Une (re)définition de la ludification

Évidemment, s’il nous semble difficile de ludifier des sujets complexes et abstraits, comme des séminaires de second cycle, c’est que nous n’avons pas encore totalement compris à quoi se rapporte la ludification. Il y a plusieurs types de ludifications et nous avons de la difficulté à bien cerner ce qu’est la ludification puisqu’elle est principalement utilisée (et documenter) pour des questions de rentabilités, de performance, d’apprentissage simple ou de problèmes concrets (la ludification de la communication, la toxicité dans les jeux, etc.).

Or, la distinction que nous nous imposons, en tant qu’universitaires, entre la ludification et les jeux vidéo nous empêche de réellement voir le support médiatique. Nous voyons la même chose sous deux catégories : la ludification et les jeux vidéo. Or, avec les systèmes de BLAP (Nicholson, 2015), ne sommes-nous pas en train de ludifier la structure militaire? Avec les systèmes d’indicateurs de performativité, ne sommes-nous pas en train de ludifier la sphère productive?
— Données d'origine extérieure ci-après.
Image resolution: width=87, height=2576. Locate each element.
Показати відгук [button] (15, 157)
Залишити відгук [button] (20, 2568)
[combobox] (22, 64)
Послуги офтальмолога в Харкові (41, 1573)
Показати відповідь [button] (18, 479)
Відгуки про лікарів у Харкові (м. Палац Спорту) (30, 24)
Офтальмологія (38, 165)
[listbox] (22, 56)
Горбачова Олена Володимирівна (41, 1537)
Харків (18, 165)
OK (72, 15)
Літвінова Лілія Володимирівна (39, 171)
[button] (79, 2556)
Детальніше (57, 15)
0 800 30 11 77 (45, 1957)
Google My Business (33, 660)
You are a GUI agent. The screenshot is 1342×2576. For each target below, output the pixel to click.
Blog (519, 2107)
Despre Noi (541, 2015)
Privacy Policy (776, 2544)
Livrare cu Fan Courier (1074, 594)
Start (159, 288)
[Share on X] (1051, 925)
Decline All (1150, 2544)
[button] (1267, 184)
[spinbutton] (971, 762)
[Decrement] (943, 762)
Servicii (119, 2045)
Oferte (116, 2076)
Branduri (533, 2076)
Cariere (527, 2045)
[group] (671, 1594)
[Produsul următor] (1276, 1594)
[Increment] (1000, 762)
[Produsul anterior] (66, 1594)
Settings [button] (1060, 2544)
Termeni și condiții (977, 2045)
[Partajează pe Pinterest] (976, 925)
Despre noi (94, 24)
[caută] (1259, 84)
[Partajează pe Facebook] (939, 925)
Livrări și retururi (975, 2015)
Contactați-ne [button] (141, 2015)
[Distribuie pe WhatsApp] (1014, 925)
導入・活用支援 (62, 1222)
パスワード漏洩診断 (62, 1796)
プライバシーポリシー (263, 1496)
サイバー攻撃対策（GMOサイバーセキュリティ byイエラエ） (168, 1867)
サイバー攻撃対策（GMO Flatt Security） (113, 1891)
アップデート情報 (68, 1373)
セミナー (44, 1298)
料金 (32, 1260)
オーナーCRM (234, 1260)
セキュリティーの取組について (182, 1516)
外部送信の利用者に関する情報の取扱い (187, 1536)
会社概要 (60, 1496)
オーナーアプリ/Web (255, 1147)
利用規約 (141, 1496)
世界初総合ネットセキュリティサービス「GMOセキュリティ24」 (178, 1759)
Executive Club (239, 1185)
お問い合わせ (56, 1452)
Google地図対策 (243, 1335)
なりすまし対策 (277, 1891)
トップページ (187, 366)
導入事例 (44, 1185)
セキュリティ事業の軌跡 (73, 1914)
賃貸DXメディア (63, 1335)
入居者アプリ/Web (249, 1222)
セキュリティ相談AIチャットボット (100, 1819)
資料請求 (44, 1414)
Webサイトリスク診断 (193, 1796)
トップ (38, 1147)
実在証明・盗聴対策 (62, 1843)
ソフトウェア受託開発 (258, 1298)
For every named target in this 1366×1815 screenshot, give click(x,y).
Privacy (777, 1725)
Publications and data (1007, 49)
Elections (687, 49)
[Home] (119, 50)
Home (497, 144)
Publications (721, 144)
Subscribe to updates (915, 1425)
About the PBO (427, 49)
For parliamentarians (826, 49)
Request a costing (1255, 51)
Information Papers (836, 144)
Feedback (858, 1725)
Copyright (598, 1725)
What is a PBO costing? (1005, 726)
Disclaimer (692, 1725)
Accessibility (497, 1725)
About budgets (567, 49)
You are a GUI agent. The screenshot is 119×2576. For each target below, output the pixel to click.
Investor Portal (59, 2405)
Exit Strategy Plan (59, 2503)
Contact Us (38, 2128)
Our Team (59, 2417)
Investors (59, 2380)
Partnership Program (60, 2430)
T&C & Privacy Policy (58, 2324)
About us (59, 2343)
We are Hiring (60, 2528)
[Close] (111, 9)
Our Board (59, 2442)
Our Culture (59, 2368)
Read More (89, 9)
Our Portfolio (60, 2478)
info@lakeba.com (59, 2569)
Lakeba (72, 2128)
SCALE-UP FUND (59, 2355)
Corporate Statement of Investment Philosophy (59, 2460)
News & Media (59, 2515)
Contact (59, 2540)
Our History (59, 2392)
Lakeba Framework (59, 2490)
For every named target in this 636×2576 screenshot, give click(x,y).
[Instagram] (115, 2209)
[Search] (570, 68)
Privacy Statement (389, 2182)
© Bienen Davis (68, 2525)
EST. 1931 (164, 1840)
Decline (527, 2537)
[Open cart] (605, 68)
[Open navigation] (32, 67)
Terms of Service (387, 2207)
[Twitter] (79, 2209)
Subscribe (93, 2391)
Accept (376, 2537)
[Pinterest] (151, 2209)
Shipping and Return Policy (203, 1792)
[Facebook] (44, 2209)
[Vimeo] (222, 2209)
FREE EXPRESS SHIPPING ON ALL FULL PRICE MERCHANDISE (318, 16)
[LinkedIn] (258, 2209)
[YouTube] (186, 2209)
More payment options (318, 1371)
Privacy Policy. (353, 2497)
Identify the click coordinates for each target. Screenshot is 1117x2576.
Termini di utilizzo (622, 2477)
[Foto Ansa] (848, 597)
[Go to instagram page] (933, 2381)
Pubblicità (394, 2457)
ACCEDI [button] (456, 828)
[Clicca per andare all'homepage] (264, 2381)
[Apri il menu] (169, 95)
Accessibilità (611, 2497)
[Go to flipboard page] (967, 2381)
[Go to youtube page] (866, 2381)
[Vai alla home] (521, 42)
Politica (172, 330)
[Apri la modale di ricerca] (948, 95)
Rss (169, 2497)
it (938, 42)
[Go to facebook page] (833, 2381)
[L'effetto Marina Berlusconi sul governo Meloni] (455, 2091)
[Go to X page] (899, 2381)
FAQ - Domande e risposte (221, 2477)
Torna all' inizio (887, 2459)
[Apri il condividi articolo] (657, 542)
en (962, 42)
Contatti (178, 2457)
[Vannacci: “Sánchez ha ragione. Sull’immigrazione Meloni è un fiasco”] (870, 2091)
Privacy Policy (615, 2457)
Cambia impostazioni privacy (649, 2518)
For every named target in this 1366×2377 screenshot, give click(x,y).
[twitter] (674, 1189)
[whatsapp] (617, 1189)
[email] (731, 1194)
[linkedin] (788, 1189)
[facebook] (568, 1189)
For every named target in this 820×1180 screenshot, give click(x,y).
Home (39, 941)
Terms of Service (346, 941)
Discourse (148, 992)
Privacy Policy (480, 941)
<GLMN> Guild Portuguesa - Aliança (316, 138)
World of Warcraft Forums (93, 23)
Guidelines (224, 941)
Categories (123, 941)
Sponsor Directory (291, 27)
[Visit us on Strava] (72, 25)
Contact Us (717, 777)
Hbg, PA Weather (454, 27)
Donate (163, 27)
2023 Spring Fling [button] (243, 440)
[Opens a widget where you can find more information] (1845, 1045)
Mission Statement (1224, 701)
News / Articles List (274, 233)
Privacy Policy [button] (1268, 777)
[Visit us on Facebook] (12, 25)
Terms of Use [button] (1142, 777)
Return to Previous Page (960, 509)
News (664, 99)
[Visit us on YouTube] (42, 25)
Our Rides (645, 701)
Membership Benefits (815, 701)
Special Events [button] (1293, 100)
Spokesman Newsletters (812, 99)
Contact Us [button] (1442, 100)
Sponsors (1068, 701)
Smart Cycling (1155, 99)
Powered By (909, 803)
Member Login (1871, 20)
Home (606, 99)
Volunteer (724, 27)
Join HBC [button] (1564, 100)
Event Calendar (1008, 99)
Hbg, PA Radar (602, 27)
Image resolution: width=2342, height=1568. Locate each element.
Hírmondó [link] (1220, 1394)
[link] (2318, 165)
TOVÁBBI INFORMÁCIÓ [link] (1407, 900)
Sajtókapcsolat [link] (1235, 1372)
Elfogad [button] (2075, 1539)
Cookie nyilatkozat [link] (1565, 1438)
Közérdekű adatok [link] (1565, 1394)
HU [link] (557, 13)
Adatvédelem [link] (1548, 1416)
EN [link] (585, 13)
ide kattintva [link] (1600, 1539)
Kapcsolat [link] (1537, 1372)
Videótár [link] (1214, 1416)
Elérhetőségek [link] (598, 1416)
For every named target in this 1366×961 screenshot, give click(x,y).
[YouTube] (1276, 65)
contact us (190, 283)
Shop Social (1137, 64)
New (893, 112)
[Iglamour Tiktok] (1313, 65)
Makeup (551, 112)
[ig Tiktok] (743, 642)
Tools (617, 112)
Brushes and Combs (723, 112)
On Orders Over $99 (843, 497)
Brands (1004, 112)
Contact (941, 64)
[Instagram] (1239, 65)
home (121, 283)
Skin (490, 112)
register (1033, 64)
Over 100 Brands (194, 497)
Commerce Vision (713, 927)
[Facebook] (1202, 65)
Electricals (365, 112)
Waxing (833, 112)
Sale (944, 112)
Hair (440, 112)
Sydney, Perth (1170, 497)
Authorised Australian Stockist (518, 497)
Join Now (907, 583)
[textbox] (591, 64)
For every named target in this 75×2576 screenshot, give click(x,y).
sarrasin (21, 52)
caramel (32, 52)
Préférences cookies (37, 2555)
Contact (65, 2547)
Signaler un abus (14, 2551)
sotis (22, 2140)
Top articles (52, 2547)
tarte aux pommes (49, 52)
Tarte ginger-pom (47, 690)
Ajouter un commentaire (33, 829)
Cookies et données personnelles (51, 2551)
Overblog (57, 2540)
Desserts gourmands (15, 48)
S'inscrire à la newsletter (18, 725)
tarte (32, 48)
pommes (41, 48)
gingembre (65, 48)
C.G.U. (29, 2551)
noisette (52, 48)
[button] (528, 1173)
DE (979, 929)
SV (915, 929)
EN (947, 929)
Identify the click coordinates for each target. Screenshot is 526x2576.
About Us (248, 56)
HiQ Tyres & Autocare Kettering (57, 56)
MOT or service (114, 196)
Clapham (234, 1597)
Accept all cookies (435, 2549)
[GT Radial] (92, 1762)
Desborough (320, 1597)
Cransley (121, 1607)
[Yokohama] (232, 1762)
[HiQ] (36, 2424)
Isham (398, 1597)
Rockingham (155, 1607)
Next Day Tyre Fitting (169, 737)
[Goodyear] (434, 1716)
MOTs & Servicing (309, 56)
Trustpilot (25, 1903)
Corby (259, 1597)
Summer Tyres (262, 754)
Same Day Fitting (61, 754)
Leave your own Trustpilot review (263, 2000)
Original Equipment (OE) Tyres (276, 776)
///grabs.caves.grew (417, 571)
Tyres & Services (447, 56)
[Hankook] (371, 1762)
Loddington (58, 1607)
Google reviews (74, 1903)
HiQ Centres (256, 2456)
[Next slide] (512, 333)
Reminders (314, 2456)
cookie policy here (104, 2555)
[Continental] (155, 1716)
Si nous ne nous sommes jamais interrogés sur la ludification de discours dans les jeux vidéo, ça ne veut pas dire pour autant qu’elle n’y est pas. Bogost a d’ailleurs recueilli de beaux exemples avec son travail sur les rhétoriques procédurales (Bogost, 2008) en voyant entre autres dans Animal crossing (2001) une tentative d’éducation sur le système bancaire occidental. Pour que nous puissions arriver à réellement comprendre la ludification, il faut reconnaître que les jeux vidéo sont eux-mêmes des discours ludifiés. Ainsi, il faut réduire au maximum la distinction entre les jeux vidéo et la ludification, car en fin de compte elle n’existe pas ou uniquement de manière superficielle. À la suite de ce rapprochement, il sera peut-être plus facile de faire des liens avec la ludification de sujets plus sérieux et d’y articuler une forme de pensée complexe.

Conclusion

Pour notre part, nous avons de grands espoirs en la ludification. Nous pouvons ludifier des aspects importants de nos vies, dont l’éducation.

Comme nous avons pu le voir, les jeux vidéo ont d’abord servi au divertissement. C’est bien. Le média est encore jeune. Toutefois, il est temps d’amener ce nouveau support médiatique à un autre niveau et d’y implanter de nouvelles manières de penser, de voir le monde, de nouveaux savoirs. Il n’est pas possible de savoir si la ludification est utile dans le cadre de cours de deuxième cycle, à moins que l’expérience soit mise à l’épreuve. Encore trop peu de tentatives ont été faites et c’est pourquoi j’encourage les enseignant.e.s et chargé.e.s de cours à prendre le risque et tenter ce type d’expérience.

Si les jeux vidéo doivent servir à quelque chose, c’est d’abord et avant tout à la question de l’éducation (dont les études supérieures). Il est grand temps de se réapproprier ces outils avalés par la sphère productive pour y inculquer des discours pertinents. Dans un monde utopique, nous devons arriver à ludifier l’écologie sociale afin d’amoindrir la crise écologique actuelle et ce changement ne peut s’opérer sans la ludification de l’éducation.

Bibliographie

Bogost, I. (2008). The Rhetoric of Video Gamesdans Salen, K. (dir.) The Ecology of Games: Connecting Youth, Games, and Learning, MIT Press, p.117‑139.

Cameron, D. et Gross Stein, J. (2003). Chapitre 2. L’économie mondiale du divertissement, dans Contestation et mondialisation. Repenser la culture et la communication, Presses de l’Université de Montréal, p. 31‑63.

Chomsky, N. et McChesney, R. W. (2004). Propagande, médias et démocratie, Écosociété.

Nicholson, S. (2015). A RECIPE for Meaningful Gamification, dans T. Reiners et L. C. Wood (dir.), Gamification in Education and Business (p. 1‑20), Springer International Publishing.

Ludographie

Nintendo (2001). Animal Crossing. Japon

Université de Washington (2008). FoldIt. USA

Red Redemption (2010). Fate of the World. Angleterre


[1] Nous pensons ici à certains jeux comme The Fate of the world (Red Redemption, 2010) ou Foldit (Université de Washington, 2008). Bien que ce dernier n’est pas dirigé spécifiquement vers une communauté universitaire, le résultat demeure significatif sur l’avancée de la science.

[2] Voir Noam Chomsky et Robert W. McChesney (2004) pour plus de détails sur les changements législatifs sur les communications aux États-Unis.